Go through the material underneath and show every line where the string "title" occurs.
=====
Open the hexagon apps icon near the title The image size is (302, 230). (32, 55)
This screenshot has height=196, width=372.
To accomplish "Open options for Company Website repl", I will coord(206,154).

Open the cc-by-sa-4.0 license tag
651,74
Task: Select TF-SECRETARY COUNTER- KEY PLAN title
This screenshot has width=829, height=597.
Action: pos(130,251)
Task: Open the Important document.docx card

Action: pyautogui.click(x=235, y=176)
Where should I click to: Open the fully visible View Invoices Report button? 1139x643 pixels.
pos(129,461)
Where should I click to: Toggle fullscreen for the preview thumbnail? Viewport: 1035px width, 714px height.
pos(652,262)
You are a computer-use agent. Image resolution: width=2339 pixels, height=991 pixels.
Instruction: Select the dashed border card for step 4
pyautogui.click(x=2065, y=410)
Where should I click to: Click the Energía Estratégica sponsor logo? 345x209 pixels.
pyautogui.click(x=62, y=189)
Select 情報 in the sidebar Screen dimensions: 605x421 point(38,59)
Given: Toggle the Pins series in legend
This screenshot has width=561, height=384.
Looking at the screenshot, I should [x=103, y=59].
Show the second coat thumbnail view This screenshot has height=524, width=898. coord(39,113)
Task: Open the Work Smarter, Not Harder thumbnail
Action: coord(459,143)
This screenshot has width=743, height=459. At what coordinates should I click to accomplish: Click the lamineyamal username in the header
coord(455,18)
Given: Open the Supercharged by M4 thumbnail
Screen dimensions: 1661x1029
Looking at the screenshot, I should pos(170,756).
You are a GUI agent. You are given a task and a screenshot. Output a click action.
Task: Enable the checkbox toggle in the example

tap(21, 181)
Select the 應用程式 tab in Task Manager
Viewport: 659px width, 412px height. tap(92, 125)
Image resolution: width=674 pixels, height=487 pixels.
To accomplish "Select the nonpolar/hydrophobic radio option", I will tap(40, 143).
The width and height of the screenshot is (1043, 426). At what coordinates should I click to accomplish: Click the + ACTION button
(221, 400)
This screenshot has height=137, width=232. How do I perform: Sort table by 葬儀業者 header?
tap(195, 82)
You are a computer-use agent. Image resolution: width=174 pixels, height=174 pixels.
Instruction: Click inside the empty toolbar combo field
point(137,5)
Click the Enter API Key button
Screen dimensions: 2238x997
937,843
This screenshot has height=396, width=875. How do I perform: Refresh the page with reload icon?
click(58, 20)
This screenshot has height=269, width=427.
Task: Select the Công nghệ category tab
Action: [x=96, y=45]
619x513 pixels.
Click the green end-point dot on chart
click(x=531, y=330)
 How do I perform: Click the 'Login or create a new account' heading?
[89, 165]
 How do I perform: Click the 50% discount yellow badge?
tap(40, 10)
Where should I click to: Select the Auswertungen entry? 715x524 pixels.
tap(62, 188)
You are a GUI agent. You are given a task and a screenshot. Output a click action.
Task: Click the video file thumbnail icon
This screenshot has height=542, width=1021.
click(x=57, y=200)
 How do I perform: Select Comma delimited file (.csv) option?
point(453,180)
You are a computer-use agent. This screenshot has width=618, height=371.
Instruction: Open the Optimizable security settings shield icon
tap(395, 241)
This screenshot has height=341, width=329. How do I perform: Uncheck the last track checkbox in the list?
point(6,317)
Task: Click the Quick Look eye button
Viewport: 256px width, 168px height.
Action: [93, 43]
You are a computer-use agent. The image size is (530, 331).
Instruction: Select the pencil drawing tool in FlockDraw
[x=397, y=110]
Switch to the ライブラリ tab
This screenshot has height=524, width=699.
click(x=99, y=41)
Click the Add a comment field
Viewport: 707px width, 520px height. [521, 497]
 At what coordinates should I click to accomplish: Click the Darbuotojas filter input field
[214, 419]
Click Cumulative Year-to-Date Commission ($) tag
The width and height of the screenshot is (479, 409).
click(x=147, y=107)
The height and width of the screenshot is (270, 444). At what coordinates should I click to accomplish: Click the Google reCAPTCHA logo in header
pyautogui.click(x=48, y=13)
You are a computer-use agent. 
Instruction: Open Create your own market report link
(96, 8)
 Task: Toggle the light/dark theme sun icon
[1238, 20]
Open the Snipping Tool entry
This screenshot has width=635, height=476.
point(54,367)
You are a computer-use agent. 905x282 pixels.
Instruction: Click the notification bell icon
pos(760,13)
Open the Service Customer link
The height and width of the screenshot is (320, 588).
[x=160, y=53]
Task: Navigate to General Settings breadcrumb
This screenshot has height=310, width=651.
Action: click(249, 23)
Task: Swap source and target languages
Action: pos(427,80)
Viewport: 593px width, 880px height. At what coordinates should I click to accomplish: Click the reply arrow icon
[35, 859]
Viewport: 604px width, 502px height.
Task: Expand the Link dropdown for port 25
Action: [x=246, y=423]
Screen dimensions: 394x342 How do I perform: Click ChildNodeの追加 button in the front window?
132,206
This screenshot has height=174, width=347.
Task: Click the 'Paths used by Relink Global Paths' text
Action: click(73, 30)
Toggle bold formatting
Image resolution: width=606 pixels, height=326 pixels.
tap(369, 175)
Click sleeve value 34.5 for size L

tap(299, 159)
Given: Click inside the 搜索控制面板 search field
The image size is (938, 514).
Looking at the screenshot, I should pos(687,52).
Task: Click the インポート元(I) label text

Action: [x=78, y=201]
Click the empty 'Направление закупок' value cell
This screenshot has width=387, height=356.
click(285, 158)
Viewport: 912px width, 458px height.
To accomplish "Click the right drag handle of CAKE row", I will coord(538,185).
=====
◆ Response for this exercise:
Open the hexagon apps icon near the title The image size is (302, 230). (32, 55)
Task: Select TF-SECRETARY COUNTER- KEY PLAN title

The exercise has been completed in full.